Choose an Appropriate Data Structure

Before choosing the collection type for your scenarios, you should spend time analyzing your specific requirements by using the following common criteria:

  • Data storage. Consider how much data will be stored. Will you store a few records or a few thousand records? Do you know the amount of data to be stored ahead of time instead of at run time? How do you need to store the data? Does it need to be stored in order or randomly?
  • Type. What type of data do you need to store? Is it strongly typed data? Do you store variant objects or value types?
  • Growth. How will your data grow? What size of growth? What frequency?
  • Access. Do you need indexed access? Do you need to access data by using a key-value pair? Do you need sorting in addition to searching?
  • Concurrency. Does access to the data need to be synchronized? If the data is regularly updated, you need synchronized access. You may not need synchronization if the data is read-only.
  • Marshaling. Do you need to marshal your data structure across boundaries? For example, do you need to store your data in a cache or a session store? If so, you need to make sure that the data structure supports serialization in an efficient way.

Pre-Assign Size for Large Dynamic Growth Data Types

If you know that you need to add a lot of data to a dynamic data type, assign an approximate size up front wherever you can. This helps avoid unnecessary memory re-allocations.

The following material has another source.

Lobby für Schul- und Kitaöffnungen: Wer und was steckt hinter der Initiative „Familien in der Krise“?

Use Value and Reference Types Appropriately

Value types are stack-based and are passed by value, while reference types are heap-based and are passed by reference. Use the following guidelines when choosing between pass-by-value and pass-by-reference semantics:

  • Avoid passing large value types by value to local methods. If the target method is in the same process or application domain, the data is copied onto the stack. You can improve performance by passing a reference to a large structure through a method parameter, rather than passing the structure by value.
  • Consider passing reference types by value across process boundaries. If you pass an object reference across a process boundary, a callback to the client process is required each time the objects' fields or methods are accessed. By passing the object by value, you avoid this overhead. If you pass a set of objects or a set of connected objects, make sure all of them can be passed by value.
  • Consider passing a reference type when the size of the object is very large or the state is relevant only within the current process boundaries. For example, objects that maintain handles to local server resources, such as files.